[Records excerpted from a collection]
▶

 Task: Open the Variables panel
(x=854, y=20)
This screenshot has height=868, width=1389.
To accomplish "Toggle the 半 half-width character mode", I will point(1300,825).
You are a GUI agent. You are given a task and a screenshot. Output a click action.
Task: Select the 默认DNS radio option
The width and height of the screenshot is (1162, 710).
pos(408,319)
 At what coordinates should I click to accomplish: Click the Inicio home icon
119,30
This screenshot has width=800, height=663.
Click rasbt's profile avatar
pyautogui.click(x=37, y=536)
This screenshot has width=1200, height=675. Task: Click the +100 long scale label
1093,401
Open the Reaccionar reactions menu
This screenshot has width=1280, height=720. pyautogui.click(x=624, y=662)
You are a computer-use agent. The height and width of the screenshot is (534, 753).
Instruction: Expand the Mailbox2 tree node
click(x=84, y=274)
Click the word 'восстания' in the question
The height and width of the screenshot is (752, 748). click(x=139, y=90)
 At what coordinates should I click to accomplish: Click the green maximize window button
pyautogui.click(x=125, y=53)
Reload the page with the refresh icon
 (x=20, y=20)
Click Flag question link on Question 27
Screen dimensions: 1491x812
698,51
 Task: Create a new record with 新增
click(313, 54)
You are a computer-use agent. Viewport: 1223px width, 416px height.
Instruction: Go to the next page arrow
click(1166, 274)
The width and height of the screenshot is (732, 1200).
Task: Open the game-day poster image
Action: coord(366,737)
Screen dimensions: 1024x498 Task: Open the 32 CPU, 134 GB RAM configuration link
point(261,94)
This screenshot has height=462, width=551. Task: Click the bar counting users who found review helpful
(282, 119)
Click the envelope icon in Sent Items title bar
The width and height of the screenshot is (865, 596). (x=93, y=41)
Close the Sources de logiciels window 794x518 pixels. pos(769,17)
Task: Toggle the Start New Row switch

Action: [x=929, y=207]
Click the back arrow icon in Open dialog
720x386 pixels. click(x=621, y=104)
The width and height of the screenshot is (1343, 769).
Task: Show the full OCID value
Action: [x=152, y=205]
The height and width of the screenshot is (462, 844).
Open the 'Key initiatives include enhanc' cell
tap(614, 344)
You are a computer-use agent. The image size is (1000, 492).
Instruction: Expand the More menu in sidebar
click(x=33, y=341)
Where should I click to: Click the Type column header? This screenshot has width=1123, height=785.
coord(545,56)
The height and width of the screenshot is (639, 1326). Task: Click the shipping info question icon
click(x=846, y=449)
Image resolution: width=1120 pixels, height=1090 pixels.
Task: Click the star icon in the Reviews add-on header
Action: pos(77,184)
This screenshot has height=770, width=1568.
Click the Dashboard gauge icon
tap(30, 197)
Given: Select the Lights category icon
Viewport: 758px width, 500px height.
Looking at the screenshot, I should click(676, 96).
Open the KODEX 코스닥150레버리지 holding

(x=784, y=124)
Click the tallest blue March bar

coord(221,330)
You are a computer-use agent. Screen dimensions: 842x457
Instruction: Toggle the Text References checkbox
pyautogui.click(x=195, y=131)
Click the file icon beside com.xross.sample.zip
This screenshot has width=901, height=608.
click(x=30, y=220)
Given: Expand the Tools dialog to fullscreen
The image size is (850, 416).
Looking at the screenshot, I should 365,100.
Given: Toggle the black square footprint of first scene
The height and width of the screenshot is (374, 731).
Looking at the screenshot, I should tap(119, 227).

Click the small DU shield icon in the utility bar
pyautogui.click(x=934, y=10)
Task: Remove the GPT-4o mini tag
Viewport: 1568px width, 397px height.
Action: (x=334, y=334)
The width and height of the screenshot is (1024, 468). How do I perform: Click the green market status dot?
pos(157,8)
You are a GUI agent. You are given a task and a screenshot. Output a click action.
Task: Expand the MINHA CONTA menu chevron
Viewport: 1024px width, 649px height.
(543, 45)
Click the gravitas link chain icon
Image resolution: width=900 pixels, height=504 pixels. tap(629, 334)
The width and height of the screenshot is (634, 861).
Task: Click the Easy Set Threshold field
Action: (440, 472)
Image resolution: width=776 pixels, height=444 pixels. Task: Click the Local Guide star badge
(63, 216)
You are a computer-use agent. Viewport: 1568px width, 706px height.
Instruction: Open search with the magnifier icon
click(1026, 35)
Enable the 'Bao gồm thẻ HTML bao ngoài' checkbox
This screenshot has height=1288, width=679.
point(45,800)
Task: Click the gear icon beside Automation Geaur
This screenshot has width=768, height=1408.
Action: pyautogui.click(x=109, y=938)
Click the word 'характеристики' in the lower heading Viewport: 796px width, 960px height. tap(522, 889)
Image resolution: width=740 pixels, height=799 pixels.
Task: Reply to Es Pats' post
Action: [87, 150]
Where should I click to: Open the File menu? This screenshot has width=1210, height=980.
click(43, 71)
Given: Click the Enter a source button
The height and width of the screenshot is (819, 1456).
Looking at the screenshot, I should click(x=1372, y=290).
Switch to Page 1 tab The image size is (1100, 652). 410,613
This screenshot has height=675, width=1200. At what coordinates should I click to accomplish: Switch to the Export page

◀

_What is needed:_ All the records, from start to finish, are to be repeated exactly.

_Exercise result:_
 Task: Open the Variables panel
(x=854, y=20)
This screenshot has height=868, width=1389.
To accomplish "Toggle the 半 half-width character mode", I will point(1300,825).
You are a GUI agent. You are given a task and a screenshot. Output a click action.
Task: Select the 默认DNS radio option
The width and height of the screenshot is (1162, 710).
pos(408,319)
 At what coordinates should I click to accomplish: Click the Inicio home icon
119,30
This screenshot has width=800, height=663.
Click rasbt's profile avatar
pyautogui.click(x=37, y=536)
This screenshot has width=1200, height=675. Task: Click the +100 long scale label
1093,401
Open the Reaccionar reactions menu
This screenshot has width=1280, height=720. pyautogui.click(x=624, y=662)
You are a computer-use agent. The height and width of the screenshot is (534, 753).
Instruction: Expand the Mailbox2 tree node
click(x=84, y=274)
Click the word 'восстания' in the question
The height and width of the screenshot is (752, 748). click(x=139, y=90)
 At what coordinates should I click to accomplish: Click the green maximize window button
pyautogui.click(x=125, y=53)
Reload the page with the refresh icon
 (x=20, y=20)
Click Flag question link on Question 27
Screen dimensions: 1491x812
698,51
 Task: Create a new record with 新增
click(313, 54)
You are a computer-use agent. Viewport: 1223px width, 416px height.
Instruction: Go to the next page arrow
click(1166, 274)
The width and height of the screenshot is (732, 1200).
Task: Open the game-day poster image
Action: coord(366,737)
Screen dimensions: 1024x498 Task: Open the 32 CPU, 134 GB RAM configuration link
point(261,94)
This screenshot has height=462, width=551. Task: Click the bar counting users who found review helpful
(282, 119)
Click the envelope icon in Sent Items title bar
The width and height of the screenshot is (865, 596). (x=93, y=41)
Close the Sources de logiciels window 794x518 pixels. pos(769,17)
Task: Toggle the Start New Row switch

Action: [x=929, y=207]
Click the back arrow icon in Open dialog
720x386 pixels. click(x=621, y=104)
The width and height of the screenshot is (1343, 769).
Task: Show the full OCID value
Action: [x=152, y=205]
The height and width of the screenshot is (462, 844).
Open the 'Key initiatives include enhanc' cell
tap(614, 344)
You are a computer-use agent. The image size is (1000, 492).
Instruction: Expand the More menu in sidebar
click(x=33, y=341)
Where should I click to: Click the Type column header? This screenshot has width=1123, height=785.
coord(545,56)
The height and width of the screenshot is (639, 1326). Task: Click the shipping info question icon
click(x=846, y=449)
Image resolution: width=1120 pixels, height=1090 pixels.
Task: Click the star icon in the Reviews add-on header
Action: pos(77,184)
This screenshot has height=770, width=1568.
Click the Dashboard gauge icon
tap(30, 197)
Given: Select the Lights category icon
Viewport: 758px width, 500px height.
Looking at the screenshot, I should click(676, 96).
Open the KODEX 코스닥150레버리지 holding

(x=784, y=124)
Click the tallest blue March bar

coord(221,330)
You are a computer-use agent. Screen dimensions: 842x457
Instruction: Toggle the Text References checkbox
pyautogui.click(x=195, y=131)
Click the file icon beside com.xross.sample.zip
This screenshot has width=901, height=608.
click(x=30, y=220)
Given: Expand the Tools dialog to fullscreen
The image size is (850, 416).
Looking at the screenshot, I should 365,100.
Given: Toggle the black square footprint of first scene
The height and width of the screenshot is (374, 731).
Looking at the screenshot, I should tap(119, 227).

Click the small DU shield icon in the utility bar
pyautogui.click(x=934, y=10)
Task: Remove the GPT-4o mini tag
Viewport: 1568px width, 397px height.
Action: (x=334, y=334)
The width and height of the screenshot is (1024, 468). How do I perform: Click the green market status dot?
pos(157,8)
You are a GUI agent. You are given a task and a screenshot. Output a click action.
Task: Expand the MINHA CONTA menu chevron
Viewport: 1024px width, 649px height.
(543, 45)
Click the gravitas link chain icon
Image resolution: width=900 pixels, height=504 pixels. tap(629, 334)
The width and height of the screenshot is (634, 861).
Task: Click the Easy Set Threshold field
Action: (440, 472)
Image resolution: width=776 pixels, height=444 pixels. Task: Click the Local Guide star badge
(63, 216)
You are a computer-use agent. Viewport: 1568px width, 706px height.
Instruction: Open search with the magnifier icon
click(1026, 35)
Enable the 'Bao gồm thẻ HTML bao ngoài' checkbox
This screenshot has height=1288, width=679.
point(45,800)
Task: Click the gear icon beside Automation Geaur
This screenshot has width=768, height=1408.
Action: pyautogui.click(x=109, y=938)
Click the word 'характеристики' in the lower heading Viewport: 796px width, 960px height. tap(522, 889)
Image resolution: width=740 pixels, height=799 pixels.
Task: Reply to Es Pats' post
Action: [87, 150]
Where should I click to: Open the File menu? This screenshot has width=1210, height=980.
click(43, 71)
Given: Click the Enter a source button
The height and width of the screenshot is (819, 1456).
Looking at the screenshot, I should click(x=1372, y=290).
Switch to Page 1 tab The image size is (1100, 652). 410,613
This screenshot has height=675, width=1200. At what coordinates should I click to accomplish: Switch to the Export page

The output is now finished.